*Input for this task*:
^^^^^^^^

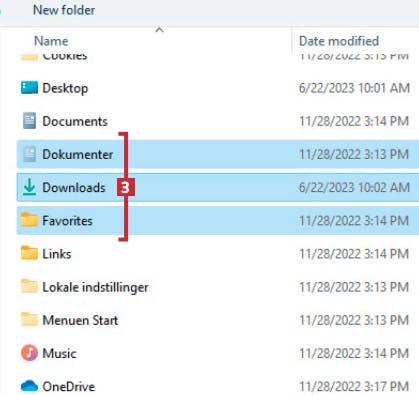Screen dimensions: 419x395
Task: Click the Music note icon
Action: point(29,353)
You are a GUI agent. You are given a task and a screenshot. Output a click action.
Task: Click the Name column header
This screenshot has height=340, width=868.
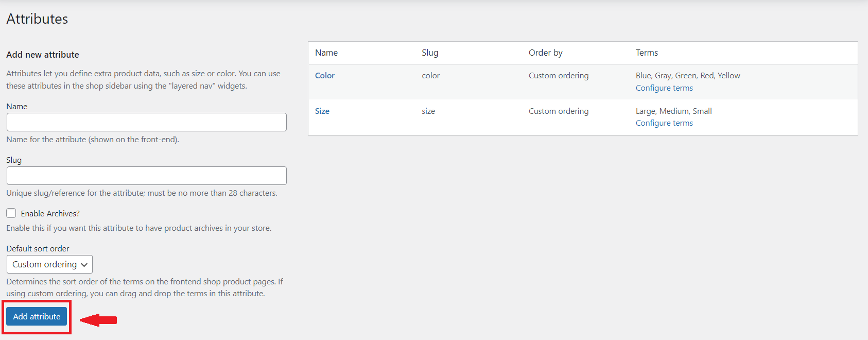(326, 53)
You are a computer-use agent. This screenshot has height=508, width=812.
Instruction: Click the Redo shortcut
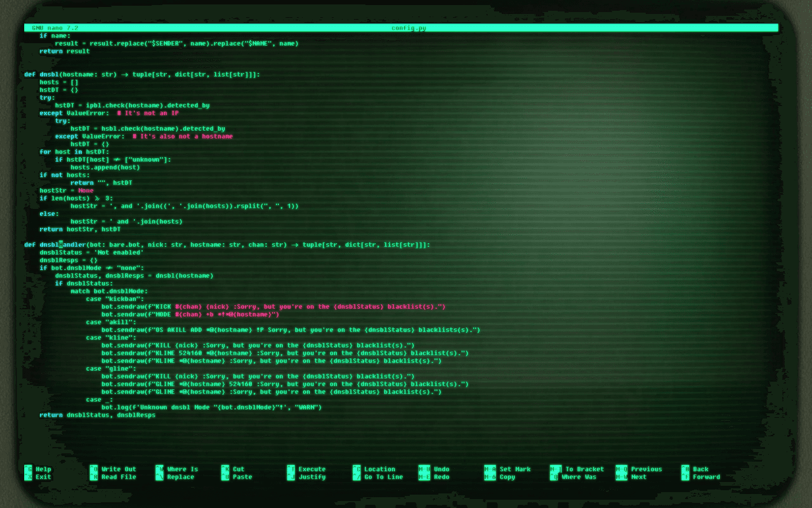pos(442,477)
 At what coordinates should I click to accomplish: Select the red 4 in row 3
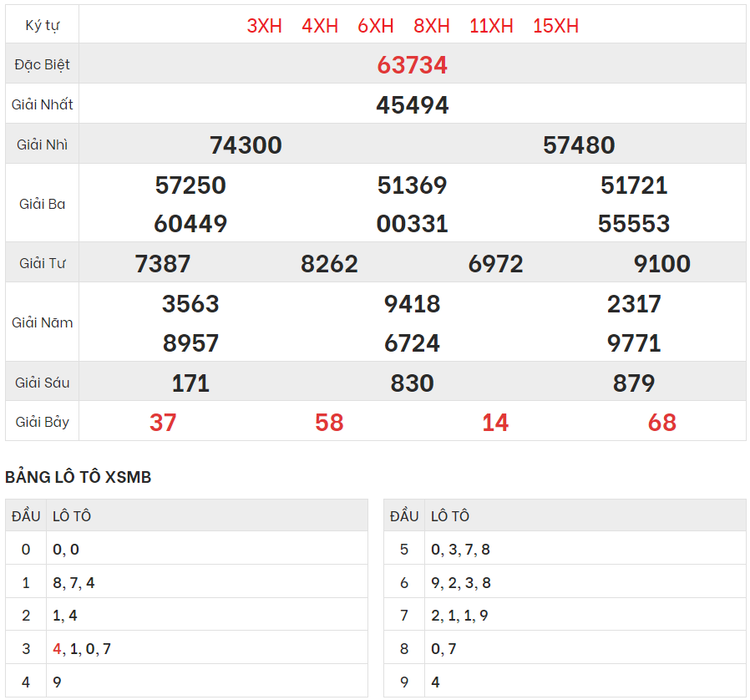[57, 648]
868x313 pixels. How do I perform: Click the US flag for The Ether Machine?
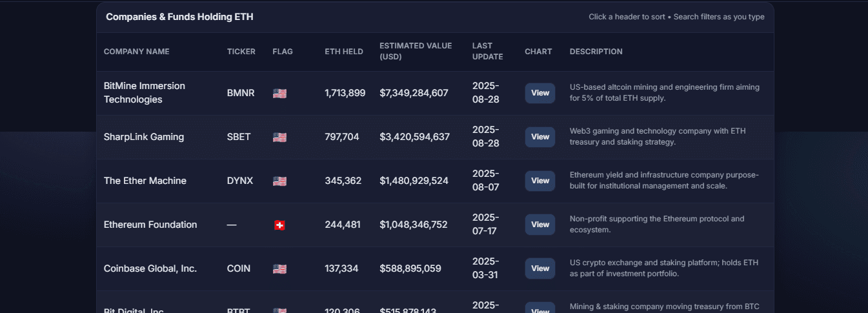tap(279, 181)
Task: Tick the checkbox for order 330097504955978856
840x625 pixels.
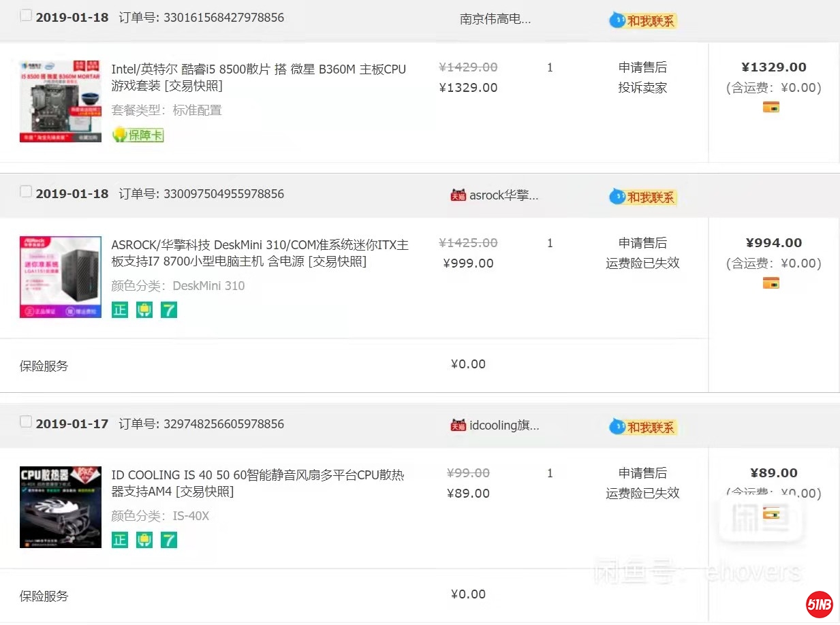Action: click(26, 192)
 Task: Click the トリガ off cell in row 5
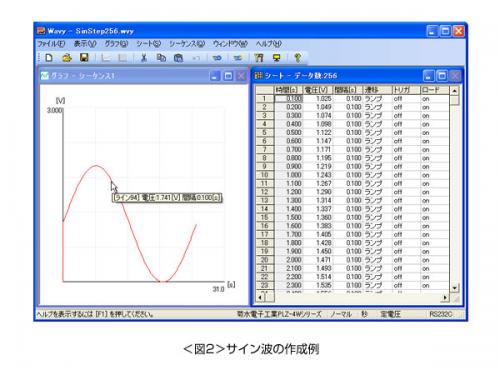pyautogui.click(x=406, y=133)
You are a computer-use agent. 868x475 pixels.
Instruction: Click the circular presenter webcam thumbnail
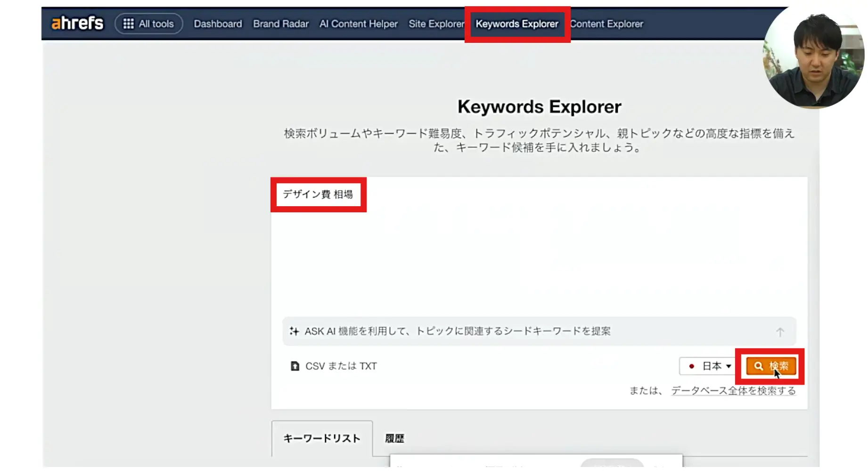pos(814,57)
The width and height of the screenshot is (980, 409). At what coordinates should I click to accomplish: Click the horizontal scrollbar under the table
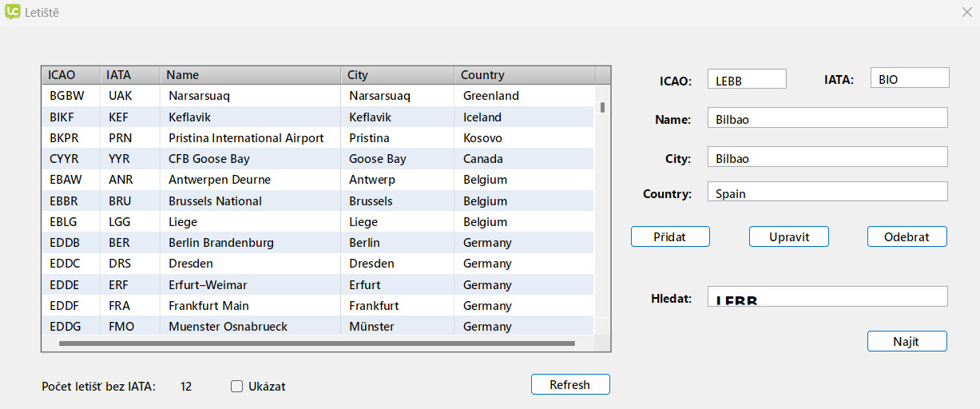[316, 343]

^^^^^^^^

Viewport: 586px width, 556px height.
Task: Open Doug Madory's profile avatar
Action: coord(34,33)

^^^^^^^^

*Task requirements*: Which lines of the listing above hold the word "computer"? Copy each of them.

*Response*:
You are a computer-use agent. This screenshot has height=508, width=812.
You are a computer-use agent. 868x475 pixels.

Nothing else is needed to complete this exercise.